One major distinction between the two groups is the nature of their L1s. Mandarin, as a Sino-Tibetan language, is not related to English, whereas Slavic languages are Indo- European — the same language family to which English belongs. Because Mandarin is linguistically more distant from English, English is somewhat more difficult to learn for speakers of this L1. However, linguistic distance is not always a factor in ultimate achievement in second-language learning. Tagalog speakers from the Philippines, who also speak a first language that is completely unrelated to English, have achieved excellent results (Derwing et al. 2010). Many Filipinos attend school in English in their own country, which partially explains why many immigrants from the Philippines scored highly on the CLBA at the time of Canadian citizenship.
The Mandarin and Slavic-language groups differed in other ways that may explain their linguistic outcomes: the nature and quality of their exposure to English, cultural differences in willingness to communicate, perceived efficacy of language training, and perceptions of the challenges of adjusting to life in Canada.
To determine the participants’ exposure to English, Derwing, Munro, and Thomson (2008) asked them to report the frequency of “conversations of 10 minutes or more” on a scale from “never” to “several times a day.” The 10-minute minimum was selected to exclude brief routine conversations, such as greetings, shopping or restaurant exchanges and the like. When the Mandarin participants were interviewed at the end of their second year in Canada, MannWhitney U tests revealed that they had had significantly fewer conversations of 10 minutes or more with both native speakers and other non-native speakers of English than the Slavic language speakers. Furthermore, the Slavic-language speakers listened to English-language radio broadcasts significantly more often than did the Mandarin speakers. Although these were rough measures, the differences in degree of exposure to English were also reflected in interviews. One Mandarin participant expressed a sentiment shared by many of her compatriots: “Some students are very smart, they speak a lot. But, like me, maybe shy. Can’t to speak much” (370). A typical Slavic-language speaker also professed nervousness when speaking English but said, “I trained for this [small talk] very well during my salesperson practice, you know, when you just really need to start conversation to sell something. You just have to do it. That’s it” (370).
The two linguistic groups differed in their “willingness to communicate” (MacIntyre 2007; MacIntyre et al. 1998). Willingness to communicate (WTC) is the “probability of engaging in communication when free to choose to do so” (MacIntyre et al. 1998, 546). The factors that lead to WTC include social and individual contexts (intergroup relations, personality), affective- cognitive contexts (intergroup attitudes, social situation, communicative competence) and motivation (self-confidence, intergroup motivation, interpersonal motivation).
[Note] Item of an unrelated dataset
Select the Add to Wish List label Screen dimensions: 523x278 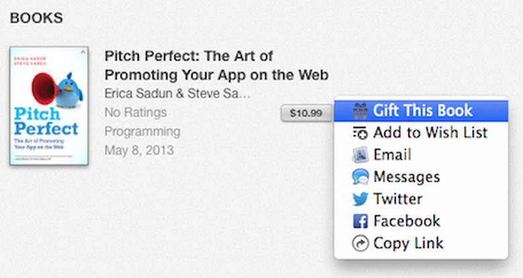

MacIntyre et al. suggest that “certain groups may be more homogeneous than others with respect to certain traits or profiles. As well, groups may show different average or baseline levels of a given trait” (1998, 558), which can result in heightened or reduced levels of WTC.
Derwing, Munro, and Thomson (2008) found that the Mandarin and Slavic-language speakers demonstrated distinct patterns in several of the more stable factors that make up WTC. The Mandarin participants were more reluctant to initiate conversations with others and appeared to be less aware of current local events (e.g., elections, sports) than the Slavic speakers. The Slavic-language speakers as a group were more assertive and more deliberate in their efforts to learn English. They also had an advantage in some instances because of interests some of them shared with the larger community (e.g., hockey), which could lead to conversations. One aspect of the WTC framework, intergroup relations, encompasses discrimination. This issue did not emerge in the interviews, although discrimination may certainly have affected these learners’ day-to-day experiences.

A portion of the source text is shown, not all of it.